Well, if GDDR5X would have allowed the card to be launched much quicker, then surely that would have been better for AMD in the long term. nvidia must have looked at the tech and thought it wasnt quite ready yet.
I do like the idea of smaller cards, as some cards have been getting pretty big. I doubt there is much difference in power-usage, as this would depend more on the gpu.
This all kind-of reminds me what happened with the 980ti vs the fury x. HBM vs GDDR5. However this time at-least we not looking at 4gb for a high-end card (AMD was trying to tell us that was more than enough for 4k - which it wasnt). What we wanted was a card to push nvidia line. If HBM2 forces the card to be a higher price, with little benefits then its going to be a shame, and nvidia will just keep the same pricing - maybe offer more performance for less money. I guess we have to wait to see what happens, but hopefully it wont be another repeat. Id like to see VEGA do well.
They are making design decisions (that can't be changed without delaying the development process) 2-3 years before the product hits the market so not so easy to predict how things will play out so far ahead. Long term HBM/interposers were and are going to be an important component of their products, not just for their consumer graphics range. They had to get behind it otherwise why would SK-Hynix put sufficient resources into development. At a time when they had to run lean it makes sense that they backed HBM. I wouldn't be at all surprised to see GDDR5X in a future entry level GPU (Amusingly probably not far off Hawaii/Polaris performance level).

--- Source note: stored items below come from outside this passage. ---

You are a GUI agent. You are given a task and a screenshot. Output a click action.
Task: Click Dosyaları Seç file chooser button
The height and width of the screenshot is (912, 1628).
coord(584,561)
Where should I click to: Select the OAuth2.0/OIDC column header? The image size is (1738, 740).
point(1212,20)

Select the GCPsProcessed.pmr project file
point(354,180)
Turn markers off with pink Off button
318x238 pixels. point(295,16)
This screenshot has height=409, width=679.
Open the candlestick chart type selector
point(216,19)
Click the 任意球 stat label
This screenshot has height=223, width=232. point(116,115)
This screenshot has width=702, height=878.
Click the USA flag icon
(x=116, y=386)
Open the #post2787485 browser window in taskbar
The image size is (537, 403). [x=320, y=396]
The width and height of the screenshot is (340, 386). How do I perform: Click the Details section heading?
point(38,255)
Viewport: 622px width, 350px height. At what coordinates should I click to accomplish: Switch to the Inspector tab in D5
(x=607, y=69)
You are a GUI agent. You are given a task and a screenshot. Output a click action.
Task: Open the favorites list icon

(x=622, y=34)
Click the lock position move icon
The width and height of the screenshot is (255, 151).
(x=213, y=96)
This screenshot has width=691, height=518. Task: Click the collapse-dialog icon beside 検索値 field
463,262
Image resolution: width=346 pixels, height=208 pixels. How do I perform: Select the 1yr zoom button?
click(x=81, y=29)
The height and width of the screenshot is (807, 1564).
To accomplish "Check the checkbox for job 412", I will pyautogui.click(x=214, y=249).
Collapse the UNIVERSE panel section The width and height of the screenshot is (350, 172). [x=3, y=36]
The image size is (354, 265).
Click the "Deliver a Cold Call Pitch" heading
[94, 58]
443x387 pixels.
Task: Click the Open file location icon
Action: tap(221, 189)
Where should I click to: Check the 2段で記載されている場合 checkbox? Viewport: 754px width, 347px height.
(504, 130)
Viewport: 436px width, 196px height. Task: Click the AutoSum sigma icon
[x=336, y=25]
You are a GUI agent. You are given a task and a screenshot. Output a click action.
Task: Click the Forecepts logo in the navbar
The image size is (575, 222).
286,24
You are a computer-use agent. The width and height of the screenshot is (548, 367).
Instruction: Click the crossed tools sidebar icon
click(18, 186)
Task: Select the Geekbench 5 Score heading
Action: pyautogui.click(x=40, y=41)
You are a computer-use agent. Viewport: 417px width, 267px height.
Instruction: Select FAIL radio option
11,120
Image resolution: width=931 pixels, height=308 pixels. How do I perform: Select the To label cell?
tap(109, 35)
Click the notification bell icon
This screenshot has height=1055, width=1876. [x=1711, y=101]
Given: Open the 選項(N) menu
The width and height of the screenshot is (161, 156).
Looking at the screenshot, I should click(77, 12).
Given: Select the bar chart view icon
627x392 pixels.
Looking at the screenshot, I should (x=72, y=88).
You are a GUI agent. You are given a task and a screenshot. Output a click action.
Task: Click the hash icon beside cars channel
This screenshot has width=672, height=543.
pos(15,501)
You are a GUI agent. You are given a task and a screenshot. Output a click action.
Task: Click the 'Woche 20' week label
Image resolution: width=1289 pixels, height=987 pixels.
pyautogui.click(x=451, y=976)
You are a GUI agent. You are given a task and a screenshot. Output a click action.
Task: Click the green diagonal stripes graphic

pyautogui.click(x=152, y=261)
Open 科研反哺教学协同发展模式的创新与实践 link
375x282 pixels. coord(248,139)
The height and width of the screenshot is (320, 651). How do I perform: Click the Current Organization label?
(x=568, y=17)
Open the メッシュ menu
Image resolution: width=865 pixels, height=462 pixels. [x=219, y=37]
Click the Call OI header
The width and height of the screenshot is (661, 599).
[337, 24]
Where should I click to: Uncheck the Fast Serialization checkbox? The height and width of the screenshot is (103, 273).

Nvidia were effectively waiting for AMD to do the early heavy lifting (sensible). Way back they were originally looking at Intel/Micron's HMC memory. They had a quick test run with HBM in high margin markets prior to their large HPC contracts which commit them to delivering the V100. Having the lions share of the Professional/HPC market already and particularly these contracts allowed them to throw out P100 and now the massive V100 in their existing implementations. If they didn't have those contracts its more than likely that an HBM Volta would be several quarters later and/or smaller in scope.